3D object pose recognition framework for robot task based on RGB image

in the 14th Korea Robotics Society Annual Conference (KRoC 2019)


To bring collaborative robots into our everyday lives, the development of low-cost vision system is essential. In this work, we propose a vision framework that recognizes 6D pose of objects, i.e., position and orientation, from RGB images. The system is consisted of three main components: ROI Extraction, Keypoint Regression, and 6D Pose Estimation.


A. RGB-based Object Recognition

As shown in the figure below, we identified the locations of objects, regressed some keypoints, and applied PnP algorithm to find out 6D position of objects. To extract the region of interests, we used Mask R-CNN [1] to segment objects from RGB images. From the segmentation results, we estimated 6D pose of the target based on keypoints [2]. Here, the target can be selected by the user using the graphical user interface (GUI) of the system. First, we masked the target object to regress eight keypoints using Stacked Hourglass Network (SHN) [3]. Then, we computed 6D pose of the target by applying PnP algorithm to those keypoints. With the estimated 6D pose of the target object, we overlay its 3D model for qualitative evaluation of the algorithm.

An overview of 3D object pose recognition framework based on RGB image.

B. Automatic Data Acquisition System

For training of Mask R-CNN metioned in Section A, we developed our own data acquisition system to automatically collect large amount of data. We used a 6-DOF manipulator, i.e., IndyRP from Neuromeka, and attached a stereo camera on the end-effector for the data acquisition system. We predefined some positions to be uniformly distributed over the hemi-sphere around the object, and changed the light settings for the robust vision algorithm. With the known position of the object and the camera, we labeled the data using 3D model data and the pinhole camera model. As a result, we collected 22,176 images to train Mask R-CNN.


The accuracy of 6D pose estimation

The accuracy of our vision system is shown in the table above. Within the error margin of 5cm 5 degrees, we achieved over 60% accuracy in three objects. For pick-and-place tasks, we applied the error margin of 3cm 10 degrees and the system has shown over 90% accuarcy in three objects. Within this margin, the robot is capable of picking up the object and placing it on the marker successfully, as shown in the figure below. The reason why hand cream has shown considerably low accuracy is that it is symmetric, and we would need to find the solution to deal with objects that are symmetric or have little features.

IndyRP performing the pick-and-place tasks.
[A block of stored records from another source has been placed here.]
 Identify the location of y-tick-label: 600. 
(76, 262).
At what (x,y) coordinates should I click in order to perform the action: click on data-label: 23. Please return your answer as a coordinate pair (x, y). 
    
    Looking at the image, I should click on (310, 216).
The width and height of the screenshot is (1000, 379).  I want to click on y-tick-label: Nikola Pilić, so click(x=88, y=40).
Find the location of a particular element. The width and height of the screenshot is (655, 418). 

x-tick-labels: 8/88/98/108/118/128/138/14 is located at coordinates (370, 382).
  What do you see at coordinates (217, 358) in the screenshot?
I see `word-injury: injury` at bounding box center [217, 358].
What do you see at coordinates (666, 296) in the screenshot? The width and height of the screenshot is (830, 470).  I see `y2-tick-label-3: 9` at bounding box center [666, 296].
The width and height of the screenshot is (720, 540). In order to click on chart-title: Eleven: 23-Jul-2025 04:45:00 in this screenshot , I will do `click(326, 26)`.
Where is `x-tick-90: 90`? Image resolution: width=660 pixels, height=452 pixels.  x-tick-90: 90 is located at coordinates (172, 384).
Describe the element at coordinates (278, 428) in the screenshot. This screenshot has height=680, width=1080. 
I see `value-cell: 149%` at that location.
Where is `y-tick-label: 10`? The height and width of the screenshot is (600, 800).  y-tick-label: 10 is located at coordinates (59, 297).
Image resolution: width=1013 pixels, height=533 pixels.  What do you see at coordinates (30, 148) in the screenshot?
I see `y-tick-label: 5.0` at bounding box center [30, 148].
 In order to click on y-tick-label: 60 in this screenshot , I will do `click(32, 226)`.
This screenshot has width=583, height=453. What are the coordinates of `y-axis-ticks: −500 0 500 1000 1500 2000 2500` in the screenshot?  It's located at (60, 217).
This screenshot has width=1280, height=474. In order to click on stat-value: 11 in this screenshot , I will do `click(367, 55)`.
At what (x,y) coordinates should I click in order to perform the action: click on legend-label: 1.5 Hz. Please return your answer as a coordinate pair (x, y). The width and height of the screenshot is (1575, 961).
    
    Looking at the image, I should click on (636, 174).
It detects 6D pose of the target, picks it up using the end-effector, and places it on the marker.


[1] HE, Kaiming, et al. Mask r-cnn. In: Computer Vision (ICCV), 2017 IEEE International Conference on. IEEE, 2017. p. 2980-2988.

[2] PAVLAKOS, Georgios, et al. 6-dof object pose from semantic keypoints. In: Robotics and Automation (ICRA), 2017 IEEE International Conference on. IEEE, 2017. p. 2011-2018.

[3] NEWELL, Alejandro; YANG, Kaiyu; DENG, Jia. Stacked hourglass networks for human pose estimation. In: European Conference on Computer Vision. Springer, Cham, 2016. p. 483-499.